Window treatments are always a requested topic here on the blog. And I understand why. It can be difficult to know what kind you should use for your space and you don’t want to waste money on anything that won’t look good or function well. But they’re still a necessary purchase for most homeowners, so it’s always a blog topic worth sharing!
I’ve shared a heck of a lot about window treatments in the past. Here’s a look at those particulars if you’re interested…

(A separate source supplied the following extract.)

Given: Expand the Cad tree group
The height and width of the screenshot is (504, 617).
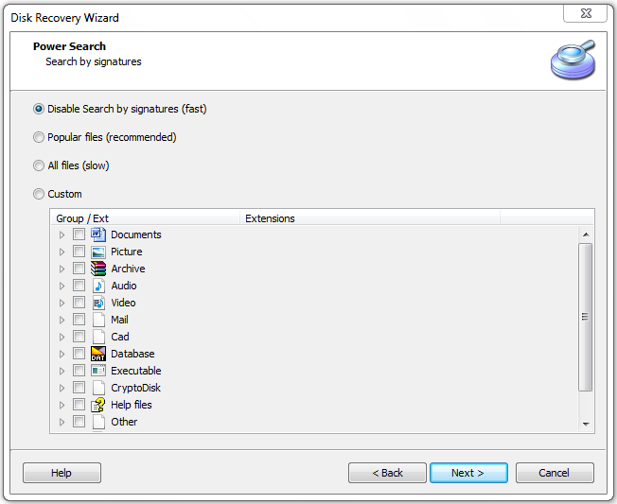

- How to Choose the Best Window Treatments for Your Space
- Video: How to Install Blackout Bamboo Blinds
- Video: How to Install Solar Shades
- The Wrong Way to Hang Curtains
- Figuring Out Coverings for an Arched Window
- How to Make a Window Look Bigger
- How to Shorten Bamboo Blinds
- DIY No-Sew Blackout Curtains
- Choosing Custom Curtains
My Mom’s Bedroom Blinds – Before
Today, let’s take a look at the window treatments in my mom’s bedroom. She has a lot of windows in her condo and all of them came with shades when she moved in. That’s always a good thing because it means you have to spend less money right off the bat. The window treatments in her main room are of fantastic quality and work really well. However, the ones in her bedroom are a different story.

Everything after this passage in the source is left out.